• SHORT EXERCISE:
Copy out the rows below word for word, every one of them, without changing anything.

• EXTRACTED ENTRIES:
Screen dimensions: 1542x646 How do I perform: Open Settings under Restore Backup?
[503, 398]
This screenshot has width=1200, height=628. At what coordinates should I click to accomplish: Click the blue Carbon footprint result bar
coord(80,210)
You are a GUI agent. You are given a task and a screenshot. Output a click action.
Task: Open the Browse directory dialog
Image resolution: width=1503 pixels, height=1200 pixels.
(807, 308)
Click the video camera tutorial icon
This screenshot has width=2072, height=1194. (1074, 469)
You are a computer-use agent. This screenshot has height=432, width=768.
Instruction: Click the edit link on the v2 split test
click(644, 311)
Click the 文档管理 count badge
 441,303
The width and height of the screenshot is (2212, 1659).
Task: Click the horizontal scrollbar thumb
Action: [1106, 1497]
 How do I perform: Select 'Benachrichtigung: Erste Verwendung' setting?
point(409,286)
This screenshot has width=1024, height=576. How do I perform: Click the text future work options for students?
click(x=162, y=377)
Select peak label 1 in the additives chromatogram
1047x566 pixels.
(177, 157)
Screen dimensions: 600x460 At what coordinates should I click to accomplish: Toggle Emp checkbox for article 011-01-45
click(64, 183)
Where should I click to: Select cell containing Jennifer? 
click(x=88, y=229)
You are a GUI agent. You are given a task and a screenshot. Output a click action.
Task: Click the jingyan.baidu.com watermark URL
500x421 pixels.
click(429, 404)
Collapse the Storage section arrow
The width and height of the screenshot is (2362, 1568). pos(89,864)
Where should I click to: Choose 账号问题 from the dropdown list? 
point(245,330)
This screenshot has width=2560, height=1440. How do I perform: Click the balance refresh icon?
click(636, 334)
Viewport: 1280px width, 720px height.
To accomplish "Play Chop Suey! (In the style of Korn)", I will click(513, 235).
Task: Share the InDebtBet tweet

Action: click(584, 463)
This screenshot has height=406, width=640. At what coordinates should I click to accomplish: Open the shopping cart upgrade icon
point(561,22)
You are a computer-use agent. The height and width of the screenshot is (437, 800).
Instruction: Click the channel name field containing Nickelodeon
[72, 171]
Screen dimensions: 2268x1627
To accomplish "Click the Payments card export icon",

• RESPONSE BELOW:
Screen dimensions: 1542x646 How do I perform: Open Settings under Restore Backup?
[503, 398]
This screenshot has width=1200, height=628. At what coordinates should I click to accomplish: Click the blue Carbon footprint result bar
coord(80,210)
You are a GUI agent. You are given a task and a screenshot. Output a click action.
Task: Open the Browse directory dialog
Image resolution: width=1503 pixels, height=1200 pixels.
(807, 308)
Click the video camera tutorial icon
This screenshot has width=2072, height=1194. (1074, 469)
You are a computer-use agent. This screenshot has height=432, width=768.
Instruction: Click the edit link on the v2 split test
click(644, 311)
Click the 文档管理 count badge
 441,303
The width and height of the screenshot is (2212, 1659).
Task: Click the horizontal scrollbar thumb
Action: [1106, 1497]
 How do I perform: Select 'Benachrichtigung: Erste Verwendung' setting?
point(409,286)
This screenshot has width=1024, height=576. How do I perform: Click the text future work options for students?
click(x=162, y=377)
Select peak label 1 in the additives chromatogram
1047x566 pixels.
(177, 157)
Screen dimensions: 600x460 At what coordinates should I click to accomplish: Toggle Emp checkbox for article 011-01-45
click(64, 183)
Where should I click to: Select cell containing Jennifer? 
click(x=88, y=229)
You are a GUI agent. You are given a task and a screenshot. Output a click action.
Task: Click the jingyan.baidu.com watermark URL
500x421 pixels.
click(429, 404)
Collapse the Storage section arrow
The width and height of the screenshot is (2362, 1568). pos(89,864)
Where should I click to: Choose 账号问题 from the dropdown list? 
point(245,330)
This screenshot has width=2560, height=1440. How do I perform: Click the balance refresh icon?
click(636, 334)
Viewport: 1280px width, 720px height.
To accomplish "Play Chop Suey! (In the style of Korn)", I will click(513, 235).
Task: Share the InDebtBet tweet

Action: click(584, 463)
This screenshot has height=406, width=640. At what coordinates should I click to accomplish: Open the shopping cart upgrade icon
point(561,22)
You are a computer-use agent. The height and width of the screenshot is (437, 800).
Instruction: Click the channel name field containing Nickelodeon
[72, 171]
Screen dimensions: 2268x1627
To accomplish "Click the Payments card export icon",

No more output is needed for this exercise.